Untyped ValueError/AssertionError bug by dibahlfi · Pull Request #47091 · Azure/azure-sdk-for-python

dibahlfi · 2026-05-22T22:14:51Z

This PR fixes two related crash paths in the partition key range cache that can happen when the gateway returns a transiently inconsistent paginated /pkranges snapshot:

ValueError("Ranges overlap ...")
AssertionError("code bug: returned overlapping ranges ... is empty")

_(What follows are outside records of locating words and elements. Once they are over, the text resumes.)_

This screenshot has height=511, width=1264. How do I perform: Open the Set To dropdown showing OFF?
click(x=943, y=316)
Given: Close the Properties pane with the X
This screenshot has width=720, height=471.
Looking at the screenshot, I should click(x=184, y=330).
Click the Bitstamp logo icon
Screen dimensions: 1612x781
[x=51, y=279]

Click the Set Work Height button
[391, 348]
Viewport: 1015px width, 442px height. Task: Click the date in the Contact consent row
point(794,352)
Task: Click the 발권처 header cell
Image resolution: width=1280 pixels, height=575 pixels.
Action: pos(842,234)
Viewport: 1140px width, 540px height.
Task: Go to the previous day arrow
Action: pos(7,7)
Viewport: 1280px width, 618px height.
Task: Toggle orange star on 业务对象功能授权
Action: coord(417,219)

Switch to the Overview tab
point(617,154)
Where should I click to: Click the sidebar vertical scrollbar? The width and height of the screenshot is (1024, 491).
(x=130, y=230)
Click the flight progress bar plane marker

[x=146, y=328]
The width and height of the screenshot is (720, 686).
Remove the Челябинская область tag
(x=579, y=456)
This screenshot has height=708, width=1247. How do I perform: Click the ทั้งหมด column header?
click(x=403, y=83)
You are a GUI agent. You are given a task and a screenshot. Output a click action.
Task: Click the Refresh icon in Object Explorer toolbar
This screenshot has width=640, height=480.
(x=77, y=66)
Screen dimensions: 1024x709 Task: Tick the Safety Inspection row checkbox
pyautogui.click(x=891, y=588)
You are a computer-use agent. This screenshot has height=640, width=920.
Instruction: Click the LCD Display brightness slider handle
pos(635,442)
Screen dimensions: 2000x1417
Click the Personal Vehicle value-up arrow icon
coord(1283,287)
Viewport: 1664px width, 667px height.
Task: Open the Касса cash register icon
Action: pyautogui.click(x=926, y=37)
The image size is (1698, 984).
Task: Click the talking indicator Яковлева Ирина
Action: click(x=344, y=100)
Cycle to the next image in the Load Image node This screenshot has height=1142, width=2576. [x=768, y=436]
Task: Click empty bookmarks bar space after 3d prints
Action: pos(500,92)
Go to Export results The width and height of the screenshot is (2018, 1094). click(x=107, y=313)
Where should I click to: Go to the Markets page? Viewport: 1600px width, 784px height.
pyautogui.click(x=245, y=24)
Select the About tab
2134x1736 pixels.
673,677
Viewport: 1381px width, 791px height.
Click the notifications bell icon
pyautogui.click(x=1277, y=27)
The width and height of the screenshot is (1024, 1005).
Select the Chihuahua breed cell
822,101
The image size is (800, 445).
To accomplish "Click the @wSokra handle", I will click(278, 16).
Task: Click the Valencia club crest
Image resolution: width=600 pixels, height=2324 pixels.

Both are caused by the same class of transient metadata inconsistency, but with different shapes:

overlap: two ranges claim the same key space
gap: no range claims part of key space

Why this change is needed

We’ve seen this in a real high-scale scenario (very high partition count, long-running async scan).
The SDK previously handled these inconsistencies asymmetrically:

overlap could escape as a hard ValueError
gap could flow through as an incomplete map and later crash in SmartRoutingMapProvider with the empty-overlap assertion

So transient metadata blips could fail user workloads instead of being treated as retryable.

What changed

Unified handling for full-load transient snapshot inconsistencies (overlap + gap):
detect inconsistency
retry with bounded jittered backoff
if still inconsistent after retry budget, raise typed CosmosHttpResponseError(status_code=503) so existing retry policy can absorb it
Kept incremental-path safety:
overlap from incremental merge is converted into incremental-merge failure/fallback behavior (with guarded conversion so unrelated ValueErrors still surface normally)
Added dedup-by-range-id before validation to tolerate duplicate IDs across paginated snapshots from slightly skewed gateway views.
Applied consistently in sync and async routing map providers.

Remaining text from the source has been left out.